PROBLEMS AND TASKS:
**1.** Condense the paragraph of the pull request discussion that begins "Note that some columns" into a shorter version that keeps its main facts.
**2.** Reproduce the lines of the listing word for word, from the line with "Warning [264, 448]" up to and including the line with "center [422, 745].".

+++ READING PASSAGE +++

ENH add option for dummying all columns with NA #44

elsander · 2019-02-05T21:34:45Z

This PR adds new options to DataFrameETL through the dummy_na parameter. The old behavior was (with default True):

dummy_na=True: create a NaN column for all categorically expanded columns
dummy_na=False: do not create any NaN indicator columns

Users may want NaN indicator columns for any columns with missing data, not just categorical columns. The new behavior is (with default 'all'):

dummy_na=False and dummy_na=None: do not create any NaN indicator columns
dummy_na='expanded': matches the True behavior in the previous version
dummy_na='all': create a NaN column for all columns with missing data

Note that some columns which get a NaN indicator when dummy_na='expanded' may not get an indicator when dummy_na='all' (that is, columns which are expanded, but don't have missing data). I'm concerned this may be confusing for users, but it seems more confusing to have an option which creates indicators for all expanded columns, but only for unexpanded columns with missing data. Creating an indicator for all columns regardless of missing data seems quite memory inefficient, and I wanted to keep an option that preserved backwards compatibility. I'm open to suggestions if this seems too confusing for users.

…errors every time

.travis.yml

stephen-hoover

Overall looks good. Methodologically, it doesn't seem helpful to add an indicator column where there's no nulls, does it? A column of pure 0s doesn't add any information. If there's a missing value at prediction time in a column where there were no missing values at training time, an indicator column would probably just add noise.

stephen-hoover · 2019-02-12T20:01:44Z

civismlext/preprocessing.py

+        - 'all': add indicator columns for all columns with missing values
+          in fit data
+        - 'expanded': add indicator columns for all categorically expanded
+          columns (matches `True` behavior from version 1)


Suggested change

columns (matches `True` behavior from version 1)

columns (matches `True` behavior from version 0.1)

stephen-hoover · 2019-02-12T20:13:59Z

civismlext/preprocessing.py

@@ -273,6 +312,9 @@ def fit(self, X, y=None):
            self._check_sentinels(X)
            self.levels_ = self._create_levels(X)

+        # optionally flag unexpanded columns with nans
+        self.unexpanded_nans = self._flag_unexpanded_nans(X)


Since this is set during the fit, I think should it be self.unexpanded_nans_. (Or self._unexpanded_nans if you want to keep it as internal-only.)

stephen-hoover · 2019-02-12T20:21:41Z

civismlext/test/test_preprocessing.py

+
+
+def test_dummy_na_bad_value(data_raw):
+    with pytest.raises(ValueError):


It's worth checking that the ValueError is the expected one. Otherwise this might be hiding an unrelated ValueError.

stephen-hoover · 2019-02-12T20:29:03Z

civismlext/preprocessing.py

@@ -157,7 +183,7 @@ def _create_col_names(self, X):
        for col in unexpanded_cnames:
            if col in self._cols_to_expand:
                col_levels = self.levels_[col]
-                if self.dummy_na:
+                if self._dummy_na in ['expanded', 'all']:
                    # avoid exposing the sentinel to the user by replacing
                    # it with 'NaN'. If 'NaN' is already a level, use the
                    # sentinel to prevent column name duplicates.

+++ RECORDS FOR THE TASK +++

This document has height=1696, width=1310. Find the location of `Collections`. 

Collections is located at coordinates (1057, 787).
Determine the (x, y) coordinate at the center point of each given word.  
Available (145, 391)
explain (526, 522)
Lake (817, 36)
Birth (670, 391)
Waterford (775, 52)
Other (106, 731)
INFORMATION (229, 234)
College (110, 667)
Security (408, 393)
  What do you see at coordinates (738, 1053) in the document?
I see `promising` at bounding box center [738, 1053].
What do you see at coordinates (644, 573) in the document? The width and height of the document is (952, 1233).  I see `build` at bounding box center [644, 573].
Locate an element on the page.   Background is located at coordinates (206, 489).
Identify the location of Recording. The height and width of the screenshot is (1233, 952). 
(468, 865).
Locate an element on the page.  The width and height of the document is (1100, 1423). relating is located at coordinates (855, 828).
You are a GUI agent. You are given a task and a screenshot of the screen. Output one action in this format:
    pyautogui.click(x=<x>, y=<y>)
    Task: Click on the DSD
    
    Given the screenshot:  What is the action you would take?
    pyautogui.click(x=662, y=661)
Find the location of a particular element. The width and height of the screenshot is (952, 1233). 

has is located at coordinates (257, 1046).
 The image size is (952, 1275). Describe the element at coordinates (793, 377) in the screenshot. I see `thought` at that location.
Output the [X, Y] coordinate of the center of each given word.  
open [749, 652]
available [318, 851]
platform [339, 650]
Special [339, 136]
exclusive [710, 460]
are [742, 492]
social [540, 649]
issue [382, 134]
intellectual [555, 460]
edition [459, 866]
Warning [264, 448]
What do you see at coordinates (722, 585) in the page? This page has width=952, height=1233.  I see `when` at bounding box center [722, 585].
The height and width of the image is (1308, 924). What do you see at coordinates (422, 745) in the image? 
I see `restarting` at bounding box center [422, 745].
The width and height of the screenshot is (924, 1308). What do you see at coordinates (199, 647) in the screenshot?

+++

EXERCISE RESULTS:
**1.** With dummy_na='all', some columns that would get a NaN indicator under dummy_na='expanded' may not get one. These are expanded columns that have no missing data. The author worries this may confuse users. However, an option that flags all expanded columns but only the unexpanded columns with missing data seems more confusing. Creating an indicator for every column regardless of missing data would be quite memory inefficient, and the author wanted to keep an option that preserves backwards compatibility. The author is open to suggestions if the behavior seems too confusing.

**2.**
Warning [264, 448]
What do you see at coordinates (722, 585) in the page? This page has width=952, height=1233.  I see `when` at bounding box center [722, 585].
The height and width of the image is (1308, 924). What do you see at coordinates (422, 745) in the image? 
I see `restarting` at bounding box center [422, 745].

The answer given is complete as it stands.